1.ATPase/helicase活性の組み換え依存性複製に対する役割。

 このモチーフはATPase、DNA/RNA helicaseに広く保存されており、7ないし8個の保存領域からなる。いくつかのATPase/helicaseにおける変異体解析の研究から、この領域に点変異を導入すると、ほとんどの場合、ATPase/helicase活性に影響が出ることが分かっている。PriAはDNA依存性のATPase/helicase活性を持つが、組み換え依存性複製におけるATPase活性の役割はよく分かっていなかった。これを解明するため、ATPase/helicaseモチーフに点変異を導入した変異タンパク質を作製し生化学的活性を確認した上で、このモチーフの変異体をpriA欠損株に発現させ、各種細胞内機能に対する効果を観察したところ、ATPase活性は、増殖、紫外線抵抗性などには必須でないが、組み換え依存性複製であるSDRには必要であることが明らかとなった。

2.DNA結合ドメインの同定。

 PriAは一本鎖DNA、二本鎖DNA、またRNAとも結合するが、特にD-loopなど構造をとったDNAにより強い特異性を示す。しかし、これらのDNAと結合するための特異的ドメインは明らかにされていなかった。

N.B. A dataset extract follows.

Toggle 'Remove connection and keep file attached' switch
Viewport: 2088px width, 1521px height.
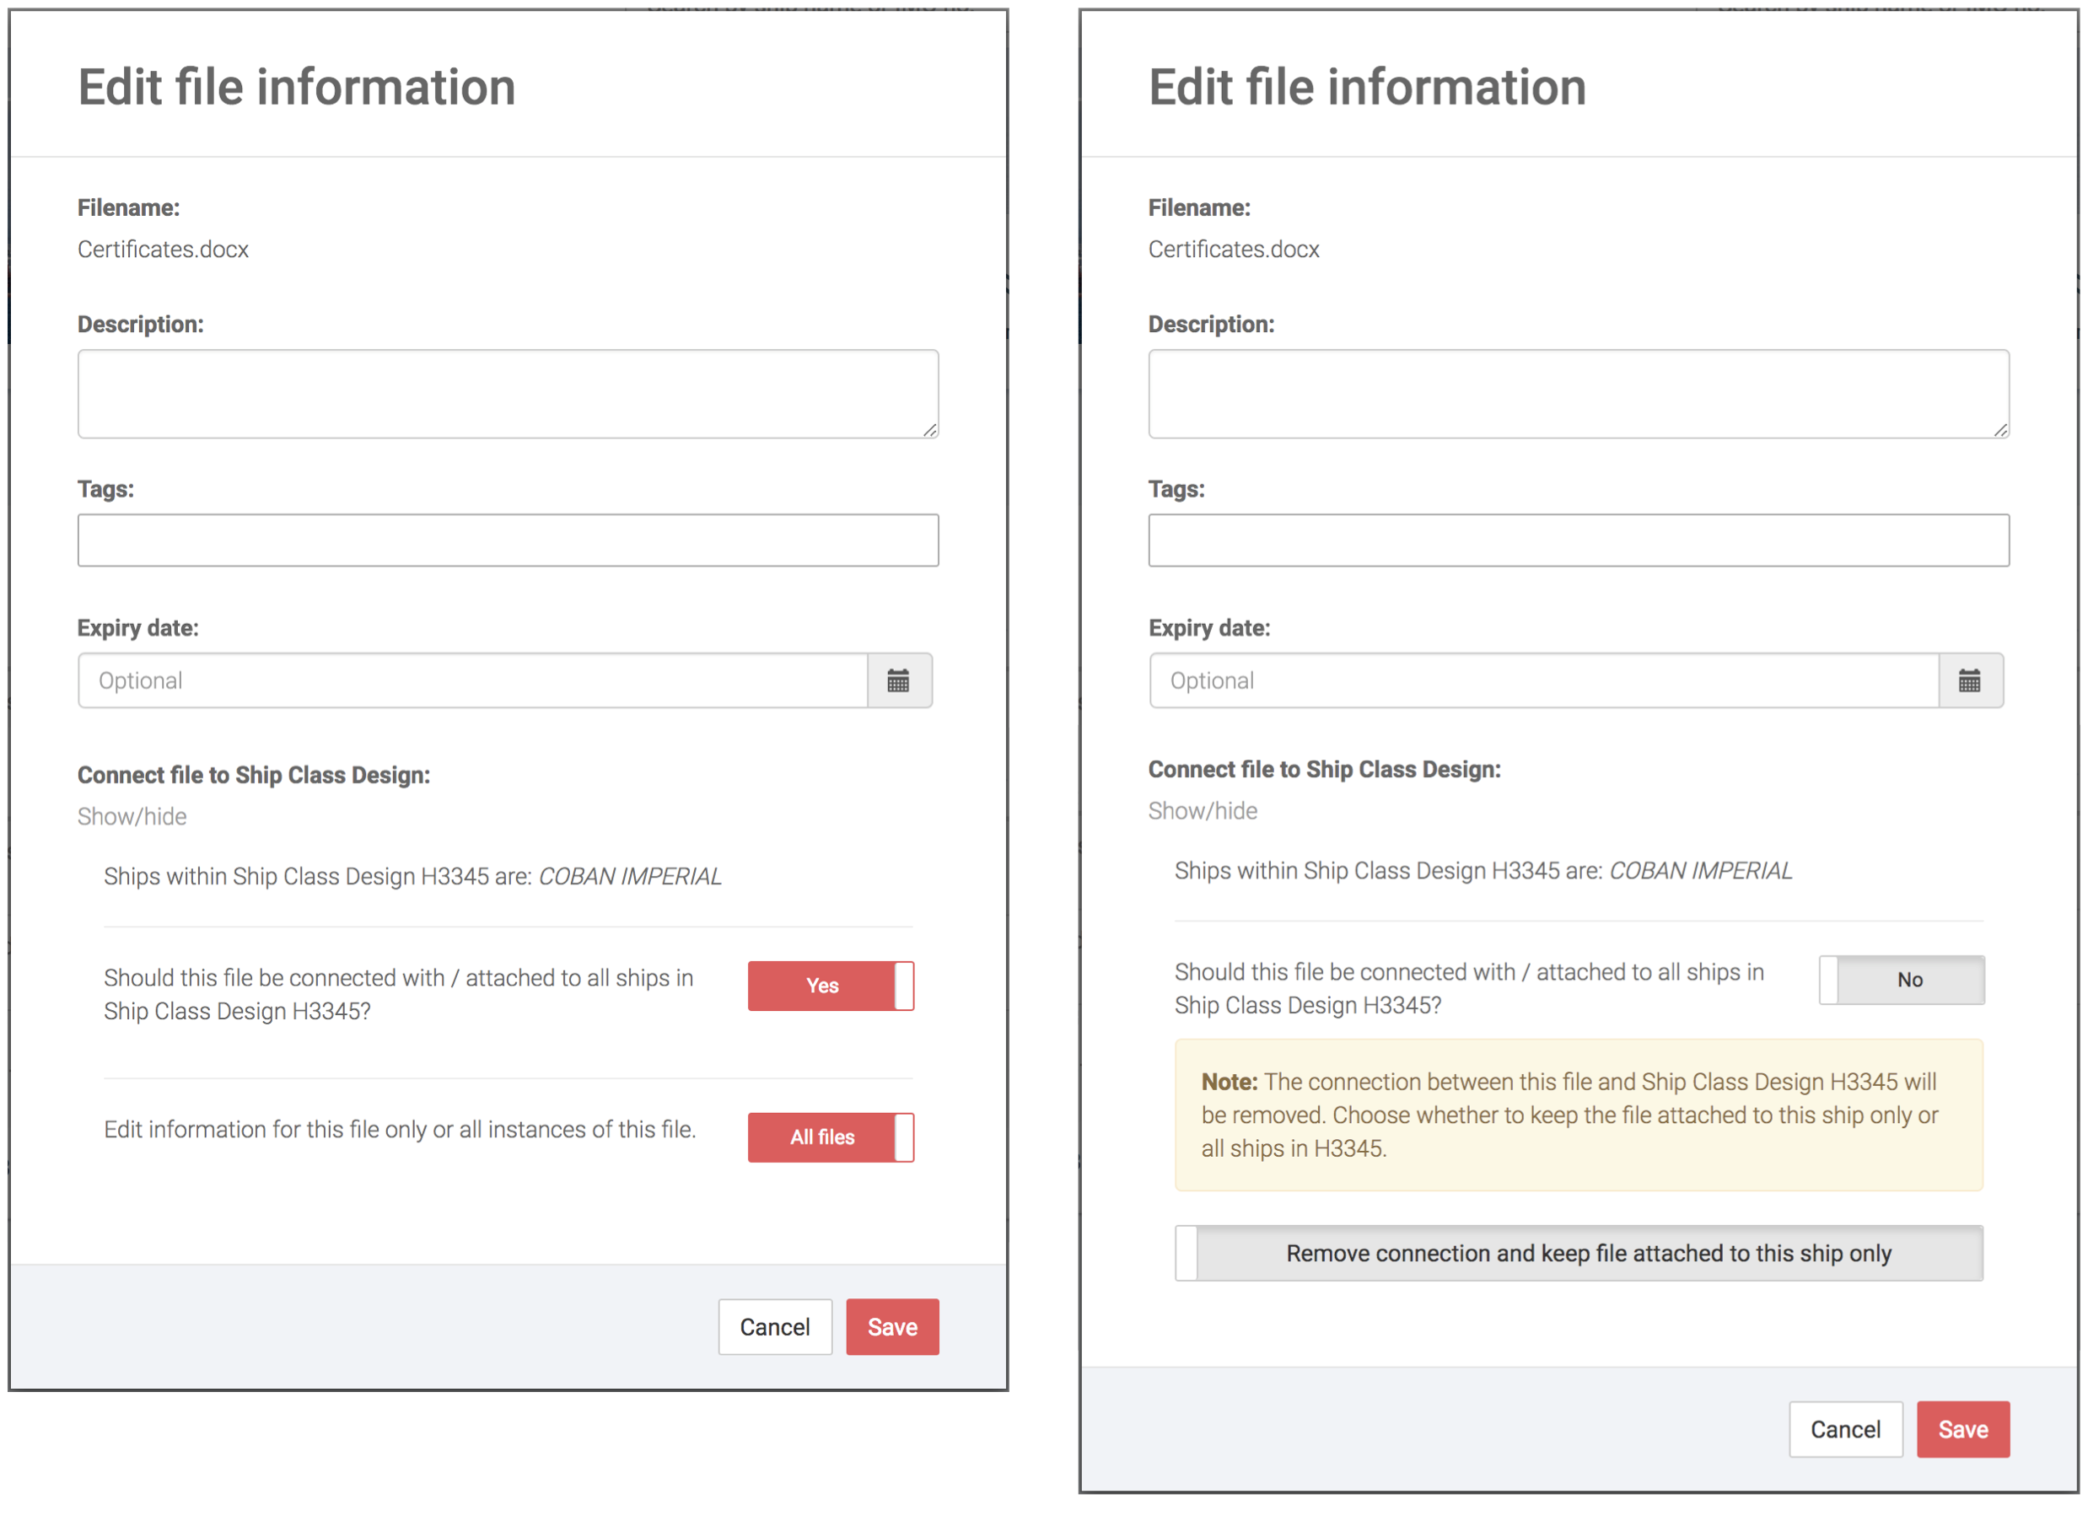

停止フォークへの結合機序の解明のため、この結合ドメインを同定することを目的として、このドメインが存在すると予想されるN末端側のペプチド断片を作製し、結合叶ォを調べた。その結果、PriAはN末端約180アミノ酸のみでD-loopに結合できることが明らかとなった。しかしながら、この結合は全長タンパク質の持つD-loop特異性を示さず、invading strandのないbubble構造にも同様に結合したため、C末端側に未知のD-loop結合必須ドメインの存在が予想された。このドメインの検索の結果、helicaseドメインの中に存在する336番のヒスチジン及び337番のアラニンを含む領域と、512番から529番の領域の2ヵ所に新規のD-loop結合必須ドメインを同定した。各領域に変異を導入すると、N末端の結合ドメインが存在するにもかかわらず、D-loopへの結合が阻害された。これらの結果から、PriAタンパク質はN末端の約180アミノ酸領域だけでもDNAに結合できるが、D-loop特異的で強力な結合にはC末端側のヘリカーゼドメインも必要であり、その有効な結合のためにはN未側とC末側が協調して作用する必要があると結論した。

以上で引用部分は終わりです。